In the second Soyuz/Ikar launch four Globalstar satellites were delivered with the Ikar upper stage into a 235 km x 899 km x 52.0 degree transfer orbit. The Ikar stage then placed itself and its payload into a 897 km x 950 km x 52.0 degree deployment orbit. Satellite M022 was separated first from the top of the dispenser, followed by ejection of the other three satellites from the sides at 06:37 GMT. After dispensing the satellites, the Ikar deorbited itself on March 16.
A replacement for Asiasat 3, placed in the wrong orbit by a Proton launch in 1997, Asiasat 3S carried C and Ku band transponders.

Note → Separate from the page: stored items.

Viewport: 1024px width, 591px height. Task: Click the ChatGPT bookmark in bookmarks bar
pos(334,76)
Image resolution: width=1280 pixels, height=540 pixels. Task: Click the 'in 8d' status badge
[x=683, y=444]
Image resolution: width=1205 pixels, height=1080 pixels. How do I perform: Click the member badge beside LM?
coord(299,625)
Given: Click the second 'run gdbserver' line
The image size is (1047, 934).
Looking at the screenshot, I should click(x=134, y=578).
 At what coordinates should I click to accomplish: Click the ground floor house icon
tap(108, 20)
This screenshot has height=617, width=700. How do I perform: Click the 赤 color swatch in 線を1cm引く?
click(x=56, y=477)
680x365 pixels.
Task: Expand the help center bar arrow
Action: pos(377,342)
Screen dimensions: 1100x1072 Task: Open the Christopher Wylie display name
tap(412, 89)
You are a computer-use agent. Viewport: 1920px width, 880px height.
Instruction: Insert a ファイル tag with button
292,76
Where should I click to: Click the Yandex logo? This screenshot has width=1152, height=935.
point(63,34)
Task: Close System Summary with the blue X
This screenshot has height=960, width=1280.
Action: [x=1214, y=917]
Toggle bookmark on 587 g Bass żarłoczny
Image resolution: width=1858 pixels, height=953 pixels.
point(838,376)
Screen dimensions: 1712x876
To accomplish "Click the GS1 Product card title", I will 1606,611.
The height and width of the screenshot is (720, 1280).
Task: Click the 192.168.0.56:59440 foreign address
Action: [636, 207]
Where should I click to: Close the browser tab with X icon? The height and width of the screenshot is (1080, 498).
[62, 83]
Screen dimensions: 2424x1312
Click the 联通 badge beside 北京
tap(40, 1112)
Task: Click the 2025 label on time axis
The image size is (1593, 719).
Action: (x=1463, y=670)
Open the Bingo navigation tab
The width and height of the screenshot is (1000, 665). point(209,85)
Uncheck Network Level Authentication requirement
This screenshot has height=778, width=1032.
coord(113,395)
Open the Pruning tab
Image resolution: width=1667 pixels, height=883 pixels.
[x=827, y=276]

The Blok DM3 upper stage placed it a 9,677 km x 35,967 km x 13.1 deg geosynchronous transfer orbit. Asiasat's on-board R4D apogee engine was to be used to raise perigee to geostationary altitude. Mass in transfer orbit was 3,463 kg, down to 2,500 kg after insertion in geostationary orbit. Stationed at 105 deg E.
The first Boeing Sea Launch mission. The Zenit-3SL lifted off from the Odyssey floating platform on the equator at 154 degrees West longitude. The DemoSat payload was an instrumented dynamic model of an HS-702 satellite built by Boeing Commercial Space/Kent. 13 minutes after launch, the Block DM-SL upper stage completed its first burn and entered a 180 km x 735 km x 1.2 degree parking orbit. A second burn 47 minutes after launch placed DemoSat in a 638 km x 36,064 km x 1.2 degree geostationary transfer orbit. Three hours later, a third DM-SL burn lowered the stage's perigee so that it would re-enter quickly.